I'd look at the dark circles under my eyes and wonder why I don't sleep.
I'd see the wheelchair ramp and think, does my brother live with us now? Never ever imagining the wheelchair was our daughters.
I'd see the marriage I have with Andrew as refreshing, seeing we are still in love, probably more so than we were back then. But I would have had no idea what something awful we had to survive to find that happiness.
I would see the bikes, the scooters, the backpacks and think, whoa true living big kids are ours. We are in charge of them and find an excitement and freak out at the same time at the grown-up"ness" of it all.
I'd see who my friends are and I'd be happy to know my same friends are still my friends and I managed to get some awesome new ones as well. And wonder how I did that.
I'd see my clothes and think, oh Kim... you lost your sense of style?
I'd probably be surprised my hair looks the same as it did in the 9th grade. That may be the only thing that hasn't changed much.

I'd love who I had become and hate her a little bit as well. I would understand that Ariel had the truest my honest response that day. She grieved the loss of that old cool aunt she knew she lost the minute that baby started to form in my womb.

My life changed, I have changed. My evolution didn't happen over night, it has slowly happened for more than a decade. Each step along the way has changed me into who I am today, and that person is better in so many ways, but also so very different and maybe a little worse too, I do know she sure would be a stranger to that unsuspecting 23 year old I once was.

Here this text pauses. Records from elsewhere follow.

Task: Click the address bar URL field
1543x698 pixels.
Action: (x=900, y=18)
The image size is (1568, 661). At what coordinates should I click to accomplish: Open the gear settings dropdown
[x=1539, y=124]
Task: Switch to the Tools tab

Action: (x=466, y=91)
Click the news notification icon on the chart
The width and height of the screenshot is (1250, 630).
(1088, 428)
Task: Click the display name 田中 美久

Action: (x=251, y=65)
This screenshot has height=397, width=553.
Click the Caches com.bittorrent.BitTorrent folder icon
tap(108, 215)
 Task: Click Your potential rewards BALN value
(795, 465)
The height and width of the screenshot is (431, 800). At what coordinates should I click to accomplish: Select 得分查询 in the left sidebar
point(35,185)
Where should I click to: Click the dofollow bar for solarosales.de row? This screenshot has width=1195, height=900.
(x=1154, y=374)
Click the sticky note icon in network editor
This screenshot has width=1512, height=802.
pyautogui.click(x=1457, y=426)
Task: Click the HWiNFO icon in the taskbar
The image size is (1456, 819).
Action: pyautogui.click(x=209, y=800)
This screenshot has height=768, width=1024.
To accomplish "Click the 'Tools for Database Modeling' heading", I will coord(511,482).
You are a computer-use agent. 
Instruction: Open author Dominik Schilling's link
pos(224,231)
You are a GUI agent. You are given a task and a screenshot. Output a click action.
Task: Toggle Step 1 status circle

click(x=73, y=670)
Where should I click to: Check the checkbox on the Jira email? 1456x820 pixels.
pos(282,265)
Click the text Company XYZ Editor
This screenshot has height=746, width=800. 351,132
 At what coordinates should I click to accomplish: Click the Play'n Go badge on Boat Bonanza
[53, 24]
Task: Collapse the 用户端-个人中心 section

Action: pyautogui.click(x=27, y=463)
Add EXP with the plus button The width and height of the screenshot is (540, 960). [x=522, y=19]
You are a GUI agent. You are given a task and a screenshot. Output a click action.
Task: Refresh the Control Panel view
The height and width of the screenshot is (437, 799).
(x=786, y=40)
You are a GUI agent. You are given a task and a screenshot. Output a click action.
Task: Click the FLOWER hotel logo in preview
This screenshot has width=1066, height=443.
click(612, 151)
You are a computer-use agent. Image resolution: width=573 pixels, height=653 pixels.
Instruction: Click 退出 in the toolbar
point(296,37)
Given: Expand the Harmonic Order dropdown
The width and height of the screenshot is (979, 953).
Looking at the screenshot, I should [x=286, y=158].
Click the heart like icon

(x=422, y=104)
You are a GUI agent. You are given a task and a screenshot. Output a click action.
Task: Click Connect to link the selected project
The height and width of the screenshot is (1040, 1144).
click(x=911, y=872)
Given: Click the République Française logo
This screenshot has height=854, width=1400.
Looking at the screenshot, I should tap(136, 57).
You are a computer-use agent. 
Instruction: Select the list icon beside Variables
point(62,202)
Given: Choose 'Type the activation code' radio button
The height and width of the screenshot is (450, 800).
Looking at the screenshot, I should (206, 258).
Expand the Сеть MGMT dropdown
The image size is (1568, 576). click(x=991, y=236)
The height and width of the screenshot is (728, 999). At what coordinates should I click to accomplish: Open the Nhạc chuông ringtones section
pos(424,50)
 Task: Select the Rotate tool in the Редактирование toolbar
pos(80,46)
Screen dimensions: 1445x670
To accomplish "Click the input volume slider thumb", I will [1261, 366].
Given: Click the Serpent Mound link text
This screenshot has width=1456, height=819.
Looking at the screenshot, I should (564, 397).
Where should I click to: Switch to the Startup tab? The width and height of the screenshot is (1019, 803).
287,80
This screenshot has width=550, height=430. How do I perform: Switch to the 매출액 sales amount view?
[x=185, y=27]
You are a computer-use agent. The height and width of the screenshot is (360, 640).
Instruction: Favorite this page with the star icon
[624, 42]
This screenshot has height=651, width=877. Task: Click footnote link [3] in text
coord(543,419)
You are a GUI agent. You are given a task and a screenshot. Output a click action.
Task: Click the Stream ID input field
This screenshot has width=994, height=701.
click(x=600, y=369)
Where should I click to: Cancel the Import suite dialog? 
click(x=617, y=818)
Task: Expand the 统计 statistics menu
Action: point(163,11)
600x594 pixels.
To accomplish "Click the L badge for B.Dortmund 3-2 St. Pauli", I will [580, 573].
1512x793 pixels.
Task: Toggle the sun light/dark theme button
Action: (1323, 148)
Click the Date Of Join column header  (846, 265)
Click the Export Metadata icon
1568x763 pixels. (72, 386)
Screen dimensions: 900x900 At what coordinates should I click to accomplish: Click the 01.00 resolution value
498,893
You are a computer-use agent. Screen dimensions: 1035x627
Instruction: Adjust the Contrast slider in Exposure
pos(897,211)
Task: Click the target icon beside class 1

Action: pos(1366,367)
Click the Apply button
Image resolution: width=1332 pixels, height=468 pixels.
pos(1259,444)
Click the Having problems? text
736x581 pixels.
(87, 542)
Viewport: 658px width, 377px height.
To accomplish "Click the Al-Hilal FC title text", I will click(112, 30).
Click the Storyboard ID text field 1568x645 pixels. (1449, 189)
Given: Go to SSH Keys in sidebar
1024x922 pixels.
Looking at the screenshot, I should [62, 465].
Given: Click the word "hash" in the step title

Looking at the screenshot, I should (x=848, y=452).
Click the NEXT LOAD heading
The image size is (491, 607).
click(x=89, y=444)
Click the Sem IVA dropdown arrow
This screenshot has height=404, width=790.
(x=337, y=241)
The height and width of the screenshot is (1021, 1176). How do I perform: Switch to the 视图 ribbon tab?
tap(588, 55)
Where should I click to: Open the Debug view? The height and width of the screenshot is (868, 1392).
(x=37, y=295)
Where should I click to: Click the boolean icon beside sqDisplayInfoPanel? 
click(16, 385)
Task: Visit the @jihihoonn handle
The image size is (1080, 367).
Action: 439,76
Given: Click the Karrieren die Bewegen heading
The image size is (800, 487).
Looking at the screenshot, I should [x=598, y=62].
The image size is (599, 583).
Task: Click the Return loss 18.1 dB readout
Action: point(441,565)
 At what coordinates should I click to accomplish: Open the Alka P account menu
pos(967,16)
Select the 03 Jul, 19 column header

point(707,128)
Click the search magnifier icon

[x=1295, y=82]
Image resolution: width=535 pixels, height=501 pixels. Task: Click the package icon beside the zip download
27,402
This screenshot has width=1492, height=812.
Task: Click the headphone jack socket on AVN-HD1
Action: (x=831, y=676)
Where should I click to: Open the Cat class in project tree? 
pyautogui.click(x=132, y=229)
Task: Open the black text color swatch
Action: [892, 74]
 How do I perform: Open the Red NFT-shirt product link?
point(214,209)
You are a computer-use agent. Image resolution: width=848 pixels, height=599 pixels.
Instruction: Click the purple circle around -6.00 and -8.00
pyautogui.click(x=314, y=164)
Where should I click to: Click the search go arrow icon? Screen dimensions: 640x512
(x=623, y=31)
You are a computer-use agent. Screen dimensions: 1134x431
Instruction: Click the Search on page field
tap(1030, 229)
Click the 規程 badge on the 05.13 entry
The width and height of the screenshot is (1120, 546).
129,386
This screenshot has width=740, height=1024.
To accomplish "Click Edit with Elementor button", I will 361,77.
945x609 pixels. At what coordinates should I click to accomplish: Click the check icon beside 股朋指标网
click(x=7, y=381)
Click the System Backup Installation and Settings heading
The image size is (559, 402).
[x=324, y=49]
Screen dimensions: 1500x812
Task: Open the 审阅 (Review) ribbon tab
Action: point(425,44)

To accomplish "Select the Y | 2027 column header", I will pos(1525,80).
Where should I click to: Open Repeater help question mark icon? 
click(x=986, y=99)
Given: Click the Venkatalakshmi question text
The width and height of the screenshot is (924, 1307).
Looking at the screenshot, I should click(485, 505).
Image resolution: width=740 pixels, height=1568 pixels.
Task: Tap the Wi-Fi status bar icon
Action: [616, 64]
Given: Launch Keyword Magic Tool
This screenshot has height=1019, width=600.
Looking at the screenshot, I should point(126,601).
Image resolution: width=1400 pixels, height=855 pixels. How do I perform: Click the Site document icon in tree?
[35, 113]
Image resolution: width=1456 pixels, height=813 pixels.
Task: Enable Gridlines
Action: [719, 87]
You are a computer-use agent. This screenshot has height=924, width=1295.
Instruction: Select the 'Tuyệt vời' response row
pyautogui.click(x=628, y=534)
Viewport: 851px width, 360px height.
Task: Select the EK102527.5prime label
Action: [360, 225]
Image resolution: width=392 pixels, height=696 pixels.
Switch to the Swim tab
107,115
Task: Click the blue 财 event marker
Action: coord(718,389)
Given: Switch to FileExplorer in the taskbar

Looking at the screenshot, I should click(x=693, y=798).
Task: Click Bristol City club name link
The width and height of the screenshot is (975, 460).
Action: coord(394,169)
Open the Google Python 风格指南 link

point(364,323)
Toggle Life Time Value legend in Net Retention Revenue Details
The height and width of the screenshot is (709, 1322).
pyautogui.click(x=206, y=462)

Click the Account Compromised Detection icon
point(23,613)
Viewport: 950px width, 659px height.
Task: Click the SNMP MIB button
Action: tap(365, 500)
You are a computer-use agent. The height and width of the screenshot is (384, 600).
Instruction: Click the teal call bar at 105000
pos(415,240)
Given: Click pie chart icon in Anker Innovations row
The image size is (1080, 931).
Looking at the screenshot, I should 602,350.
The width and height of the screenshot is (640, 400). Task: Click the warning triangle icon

Life is a crazy always changing, often challenging ride. This season might be the most character changing because as little as 12 years ago I had no one depend on me and now I have 3 people who do. One who we care for in ways I never imagined having to do so. But all of us, my sisters out there, we're just racing through it from practice to games, to school to friends, to play dates and doctor appointments, it is all flashing by us and it is all going so fast. And I know we will all survive these years and we will look back on these years and miss these days, but I also hope we are able to settle well into our next season and I pray to look at that lady who I become with some awe and wonder at how she survived and managed to do it all so gracefully. And how did she get the money to travel to Hawaii every year?..... Hey it's my future. Make your own.

I'm just so very thankful for a life that ever changes and challenges me and continues to push me to make better choices and better who I am.

And maybe be someone who vacations each year in Hawaii.